Making the most of the differences among us
Like too many newspapers, the news staff here is predominantly white and predominantly male. It's been that way for years, and efforts to diversify have come and gone with little success. Journalists here teach at A&T and UNCG. Until this summer, we shared a journalist -- Val Nieman -- with A&T; she taught there and ran the student newspaper and she was an editor here. We run a week-long summer journalism workshop for minority high school students. We have a couple scholarships for minority college students who get jobs here when they graduate.

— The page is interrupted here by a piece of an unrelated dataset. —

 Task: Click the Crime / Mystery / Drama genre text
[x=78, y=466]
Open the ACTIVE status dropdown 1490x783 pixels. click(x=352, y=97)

But we get little traction.
Yesterday, a bunch of editors here spent 90 minutes talking deeply about how to diversify our staff. Most of the discussion centered on race, but our overall effort is broader. We want more young people, more women and more free-thinkers. Among other things, we're looking at intensifying our mentoring program, increasing the number of scholarships we sponsor, aggressively tracking and attracting potential candidates, and appointing a full-time editor to recruit and mentor candidates. We haven't figured out how were going to do it, but we're going to do it.
The reason's are obvious: As society changes, so must we. We can't be a good newspaper if we're out of touch with pockets of the community. That includes issues of importance to the young and the elderly, black and Latino and Asian people, poor people, uneducated people...I could keep on going, but you get the idea. It's expensive and time-consuming. And vital.
I'm not suggesting that only Latinos can cover Latinos or that 20-somethings can only write about young people. I'm also not suggesting that members of specific demographic groups all think alike. Both suggestions are simplistic and distracting. The paper benefits by having more people with different experiences, whether based on race, age, upbringing, politics, gender, sexual orientation or any number of factors. Journalists with different experiences will bring smarter, broader-based perspectives in coverage.
I can hear the critics now: we're prostituting ourselves on the altar of political correctness; we're discriminating against able white males; and our liberal slip is showing.
Hardly. We're trying to be more relevant to the entire world of readers. The civic conversation will be enhanced, and the paper will be more relevant.